=== Texto original ===

O
Governo proibiu a manifestação programada para amanhã (sábado), em Cabinda. Os
organizadores dizem que têm (julgam que Angola é um Estado de Direito e uma
democracia) direito constitucional a manifestar-se. Os sipaios do regime dizem
que está em causa a ordem pública. Solução: porrada em que sair à rua.
Orlando
Castro
Porque
a esperança é legítima e a última a morrer, muito boa gente espera que, amanhã,
o bom senso evite males maiores. Mas tudo indica, como é típico nas ditaduras,
que tal não vai acontecer. A máquina do MPLA, com a criminosa conivência da
comunidade internacional, vai – como diz Kundi Paihama – “varrer” a Oposição.

===

> _Instruções do exercício_:
1. Resuma o texto original em duas frases.
2. Traduza para o inglês esta frase do texto original: "Mas tudo indica, como é típico nas ditaduras, que tal não vai acontecer."

=== Dados ===

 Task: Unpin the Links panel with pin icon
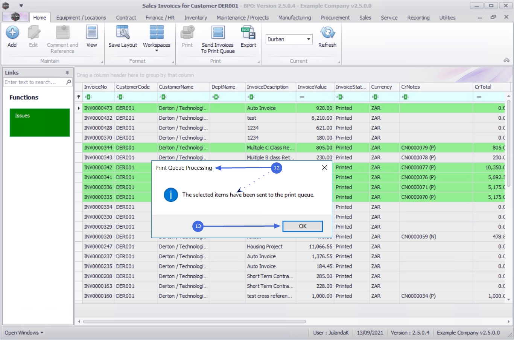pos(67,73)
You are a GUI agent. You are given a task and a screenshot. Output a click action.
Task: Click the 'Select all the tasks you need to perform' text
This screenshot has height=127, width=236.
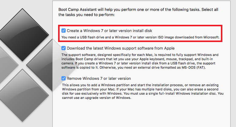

===

> _Respostas do exercício_:
1. O Governo proibiu a manifestação marcada para sábado em Cabinda: os organizadores invocam o direito constitucional de se manifestarem e os sipaios do regime alegam que está em causa a ordem pública. Embora muitos esperem que o bom senso evite males maiores, tudo indica que tal não vai acontecer e que a máquina do MPLA, com a conivência da comunidade internacional, vai "varrer" a Oposição.

2. But everything indicates, as is typical in dictatorships, that this will not happen.